··· Selected extract
You can see why I might have a little bit of trouble with the reliability of these sources.
Okay. Fair enough. I thought you were making a blanket statement about all the examples rather than just some.
Code:
You have proposed that simply “helping” any group, even other species, is so predominant that it will increase survivability.
Not quite. I don’t think altruism perpetuates itself in humans today. I think it’s irrelevant to the survival of homo sapiens today. This is because homo sapiens have zero trouble reproducing. My argument is this:
A) altruism is an evolutionary advantage in small groups because it increases the odds that the group will survive and thus the trait–since group members, 100,000 or whatever years ago, were all carrying the same genes.
B) In the small group, there was no need to distinguish in-group from out-group because that was handled by fear of “others.” Thus, your genes don’t know for *whom *altruism is for, only that the carrier of the genes is altruistic toward others. de facto, altruism was for carriers of the same genetics in 99.9 percent of cases.
C) Today, we no longer live in small groups, but we are all still altruistic. This is because our genes can’t tell one person from the next and we typically treat more people as our in-group (e.g., people from our town are like us; people from our country are like us; people from our religious or other group are like us, etc.).
So, it’s not that helping just anyone increases survivability. It’s that when altruism would have evolved (based on the chimp evidence, it would be at least several million years ago), the only others we would have sacrificed for would have been related.
They sometimes kill one another. Even human beings do this, as the crimes against humanity in Dafur illustrate so graffically.
······
··· Record set
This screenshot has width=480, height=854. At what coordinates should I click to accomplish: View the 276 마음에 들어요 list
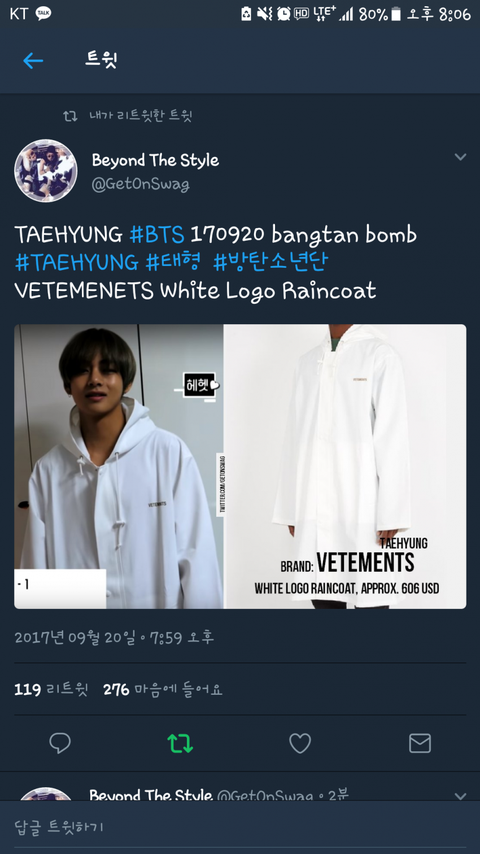click(x=163, y=690)
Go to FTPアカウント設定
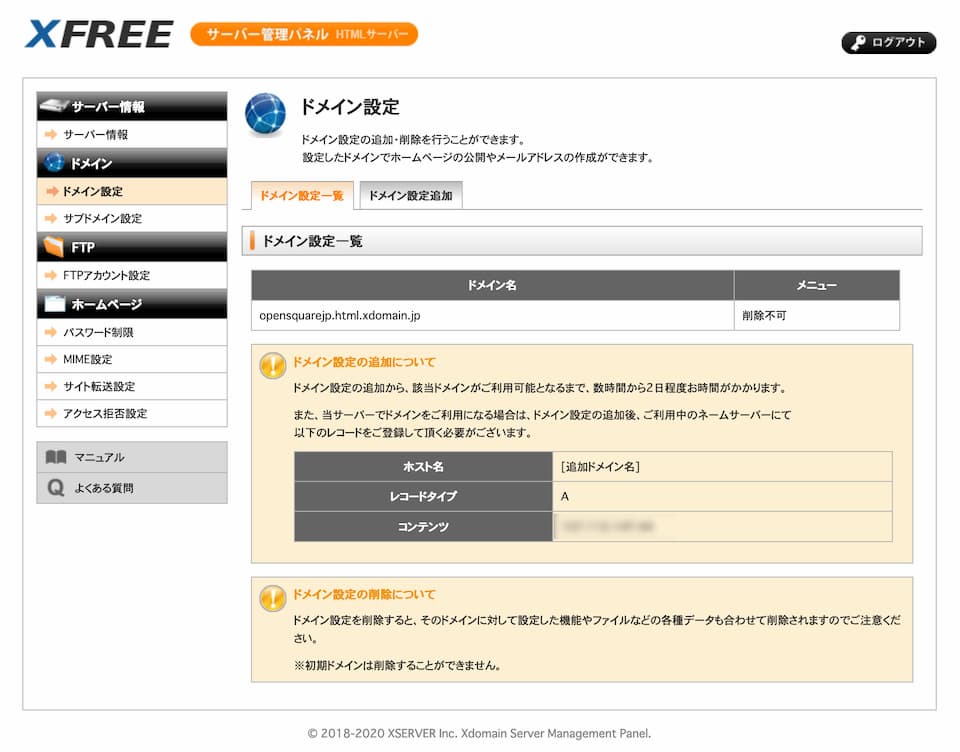Viewport: 960px width, 752px height. (106, 275)
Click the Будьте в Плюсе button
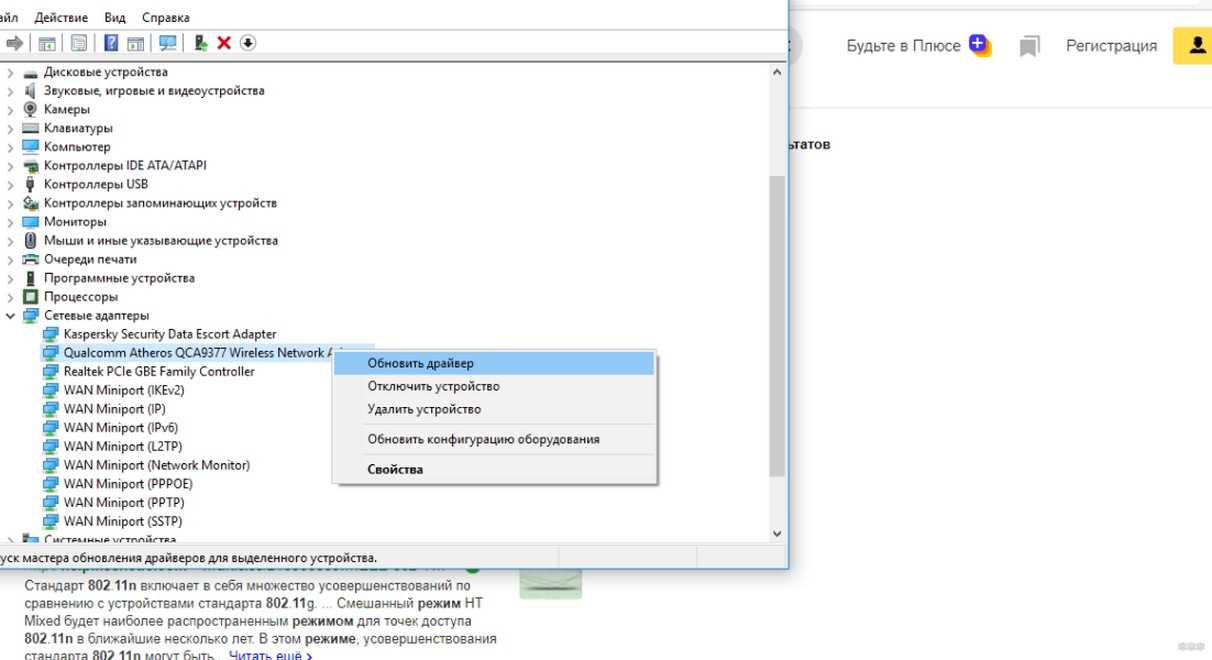 [917, 46]
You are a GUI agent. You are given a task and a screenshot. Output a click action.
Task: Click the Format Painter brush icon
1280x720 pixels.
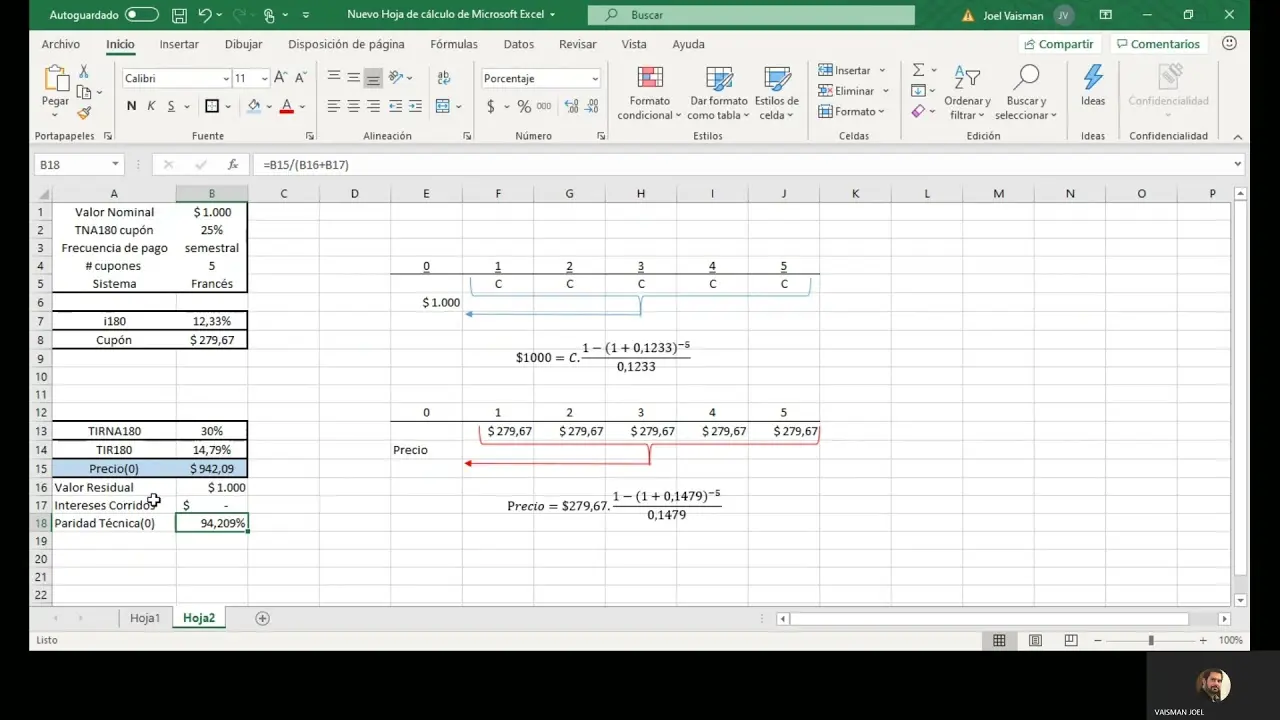pyautogui.click(x=84, y=113)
······
> _Activity_:
Write what comes next in the forum exchange on altruism and evolution, picking up after its final sentence. The listing is separate material and has no connection to the forum exchange on altruism and evolution.

> _Reply to the task_:
That humans kill each other (or chimps) doesn’t mean altruism isn’t present and a consequence of genetics. As I’ve said several times, though, it’s the immorality that really needs explaining–what makes humans kill humans? When people hate other people, they’re more likely to kill them. When people see other people as part of the in-group, they’re more likely to be altruistic toward them. Since all people are essentially the same, the distinction between in-group and out-group is a product of socialization and not genetics. So it is with the chimps, as well. That’s why chimps will be altruistic to humans if raised by humans.
The theory that simply “helping” any group, even other species, is a viable evolutionary and survivability strategy is contrary to experience and is not what is proposed by the article.
But that’s not the argument I proposed, as I explained above.
You can propose a mixed theory, but it by necessity will need to explain how those behaviors increase survivability, unless you want to propose a new theory that leaves out survivability and genetic propagation as a basis.
Again, it increases survivability of the gene because the altruistic behavior, in nature, virtually always targets a closely related individual. If humans or chimps evolved in mixed groups (like living in modern cities, where most people you see are *not *related to you), I’d have to agree with your point. But, they evolved in groups of more or less close kin.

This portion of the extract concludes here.